Wilcox began playing at the age of 5 for the East Bay Buccaneers, but as he got older, Wilcox was bigger than all the other kids. Because his youth football league had weight limits, Wilcox was going to have to play with kids nearing their high school football careers when he was just 11 years old.
Wilcox’s mother, Nanette, decided he should take a little break from the sport.
“I was so big, I was probably 12 or 13 playing with 15-year-olds,” Gage Wilcox said. “My mom, she wasn’t really happy with it because they were a lot bigger and more aggressive.”
So during his time away from the gridiron, Wilcox took up baseball, and he excelled at that, too, playing catcher and first base for Hit Factory Pro in Tampa, a travel team that was nationally ranked.
Wilcox also played baseball during his freshman year at Jefferson High. But when it came time to choose which sport got his focus, it was a no-brainer.
And there’s no doubt the Dragons will benefit from his choice.

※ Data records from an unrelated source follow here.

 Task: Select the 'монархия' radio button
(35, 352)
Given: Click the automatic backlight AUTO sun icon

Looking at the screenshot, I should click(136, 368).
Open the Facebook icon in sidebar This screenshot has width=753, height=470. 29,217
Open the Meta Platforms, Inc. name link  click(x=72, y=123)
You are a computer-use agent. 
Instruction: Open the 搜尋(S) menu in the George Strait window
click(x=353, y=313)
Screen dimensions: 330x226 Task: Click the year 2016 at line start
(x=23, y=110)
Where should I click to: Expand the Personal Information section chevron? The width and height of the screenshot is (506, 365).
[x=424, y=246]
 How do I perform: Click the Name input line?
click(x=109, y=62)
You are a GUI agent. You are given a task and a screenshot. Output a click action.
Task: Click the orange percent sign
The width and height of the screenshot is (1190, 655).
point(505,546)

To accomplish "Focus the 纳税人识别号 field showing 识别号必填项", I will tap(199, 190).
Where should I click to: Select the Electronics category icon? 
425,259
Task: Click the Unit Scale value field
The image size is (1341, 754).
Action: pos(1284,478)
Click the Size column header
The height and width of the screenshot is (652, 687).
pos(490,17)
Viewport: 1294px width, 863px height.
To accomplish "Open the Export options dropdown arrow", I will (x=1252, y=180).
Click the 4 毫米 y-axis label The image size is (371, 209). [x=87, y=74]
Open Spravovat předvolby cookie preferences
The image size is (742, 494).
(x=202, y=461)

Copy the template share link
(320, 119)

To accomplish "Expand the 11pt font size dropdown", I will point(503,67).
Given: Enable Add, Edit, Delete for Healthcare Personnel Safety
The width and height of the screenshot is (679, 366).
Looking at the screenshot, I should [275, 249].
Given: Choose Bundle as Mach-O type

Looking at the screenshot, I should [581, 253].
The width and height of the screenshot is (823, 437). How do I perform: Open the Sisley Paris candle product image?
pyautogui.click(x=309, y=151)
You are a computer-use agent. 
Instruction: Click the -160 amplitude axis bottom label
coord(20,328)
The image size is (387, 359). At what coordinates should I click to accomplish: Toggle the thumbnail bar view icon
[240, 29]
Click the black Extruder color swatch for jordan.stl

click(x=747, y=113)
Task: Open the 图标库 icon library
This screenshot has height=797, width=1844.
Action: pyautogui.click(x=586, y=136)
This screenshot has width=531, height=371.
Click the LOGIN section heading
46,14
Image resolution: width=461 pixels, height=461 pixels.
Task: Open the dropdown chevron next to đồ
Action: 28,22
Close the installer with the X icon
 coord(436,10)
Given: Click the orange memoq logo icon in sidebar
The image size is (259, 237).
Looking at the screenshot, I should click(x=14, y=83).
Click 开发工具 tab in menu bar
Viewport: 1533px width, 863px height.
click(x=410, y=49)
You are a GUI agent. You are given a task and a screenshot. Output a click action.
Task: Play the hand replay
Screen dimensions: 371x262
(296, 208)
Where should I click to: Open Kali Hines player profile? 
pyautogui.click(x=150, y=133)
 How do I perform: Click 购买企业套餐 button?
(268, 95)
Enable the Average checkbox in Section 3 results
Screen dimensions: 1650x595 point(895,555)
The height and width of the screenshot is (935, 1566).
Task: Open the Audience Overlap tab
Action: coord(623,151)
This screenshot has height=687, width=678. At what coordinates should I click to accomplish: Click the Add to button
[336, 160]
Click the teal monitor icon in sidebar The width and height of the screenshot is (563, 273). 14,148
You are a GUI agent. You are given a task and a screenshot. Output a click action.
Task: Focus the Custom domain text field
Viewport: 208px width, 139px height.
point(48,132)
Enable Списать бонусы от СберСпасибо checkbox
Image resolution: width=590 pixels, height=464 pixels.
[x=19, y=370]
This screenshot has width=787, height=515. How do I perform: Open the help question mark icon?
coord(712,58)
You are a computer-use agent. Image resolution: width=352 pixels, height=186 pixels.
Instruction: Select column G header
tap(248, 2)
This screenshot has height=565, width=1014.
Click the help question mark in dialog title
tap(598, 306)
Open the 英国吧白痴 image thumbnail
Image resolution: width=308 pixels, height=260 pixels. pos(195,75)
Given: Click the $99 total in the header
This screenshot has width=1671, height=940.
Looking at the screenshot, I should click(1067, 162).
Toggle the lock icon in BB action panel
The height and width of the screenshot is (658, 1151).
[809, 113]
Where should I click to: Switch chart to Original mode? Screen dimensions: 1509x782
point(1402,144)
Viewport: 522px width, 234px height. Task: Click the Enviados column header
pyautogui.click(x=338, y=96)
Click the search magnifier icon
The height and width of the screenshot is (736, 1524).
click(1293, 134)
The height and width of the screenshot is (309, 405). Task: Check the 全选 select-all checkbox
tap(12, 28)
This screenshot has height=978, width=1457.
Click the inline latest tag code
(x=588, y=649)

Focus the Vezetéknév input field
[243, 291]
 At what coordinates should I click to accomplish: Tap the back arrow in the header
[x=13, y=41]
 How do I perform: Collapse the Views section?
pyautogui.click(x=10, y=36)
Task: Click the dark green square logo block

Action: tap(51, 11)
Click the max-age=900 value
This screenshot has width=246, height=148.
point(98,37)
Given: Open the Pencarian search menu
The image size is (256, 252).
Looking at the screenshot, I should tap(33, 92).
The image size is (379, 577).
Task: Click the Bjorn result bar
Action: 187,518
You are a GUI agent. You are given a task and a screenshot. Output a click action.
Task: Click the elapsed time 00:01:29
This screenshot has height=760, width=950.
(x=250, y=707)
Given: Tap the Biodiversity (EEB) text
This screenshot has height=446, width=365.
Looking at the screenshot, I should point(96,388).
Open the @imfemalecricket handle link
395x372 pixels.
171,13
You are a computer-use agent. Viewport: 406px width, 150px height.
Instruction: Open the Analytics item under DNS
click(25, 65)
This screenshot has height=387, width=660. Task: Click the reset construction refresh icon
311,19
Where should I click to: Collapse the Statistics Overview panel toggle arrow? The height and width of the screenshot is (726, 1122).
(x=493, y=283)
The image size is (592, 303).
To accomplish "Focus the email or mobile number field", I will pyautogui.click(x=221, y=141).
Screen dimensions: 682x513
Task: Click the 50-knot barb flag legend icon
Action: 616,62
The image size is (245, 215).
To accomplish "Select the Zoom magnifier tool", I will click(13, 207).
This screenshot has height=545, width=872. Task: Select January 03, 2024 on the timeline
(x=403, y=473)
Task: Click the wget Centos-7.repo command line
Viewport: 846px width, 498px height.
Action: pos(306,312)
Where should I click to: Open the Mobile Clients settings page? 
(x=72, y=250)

Wilcox plays tight end and defensive end for Jefferson, and the size he had as an 11 year old continues to make him stand out. Now 6 feet 4 and 228 pounds, Wilcox said his goal is to record as many sacks as he does touchdowns this season.
And though his mother — who has worked as a nurse and director of Patient Care Services at St. Joseph’s Heart Institute for 20 years — used to be wary about his safety in football, she’s now excited for her son’s future in the sport.
“I just want to make sure he takes precautions, has a good helmet, drinks water, conditions hard, stays as physically fit and healthy as he can,” Nanette Wilcox said. “I’m one of those moms where, if it’s what he wants to do, I’m not going to stand in his way.”
And these days, it seems as if Wilcox’s football career will see some longevity.
The four-star recruit has caught lots of college attention as of late, and he has offers from Alabama, Florida and Georgia, among many others. Wilcox has already started taking visits, but plans to take a lot more before he makes his final decision, one that will include a consideration of a school’s academics and health care resources as well as their football team, he said.
Wilcox is still surprised about how fast his recruiting blew up once he took up football again. His mother, on the other hand, wasn’t as shocked,
Every day, Nanette Wilcox watches her son head off to the weight room at 6 a.m., and he comes home from school to work on agility drills in the front yard or throw the football with neighbors.
“His mental game has gotten a lot stronger, and now he’s focused on getting bigger and maintaining his speed,” she said. “He loves routine, and so he just does it. He grinds every day.”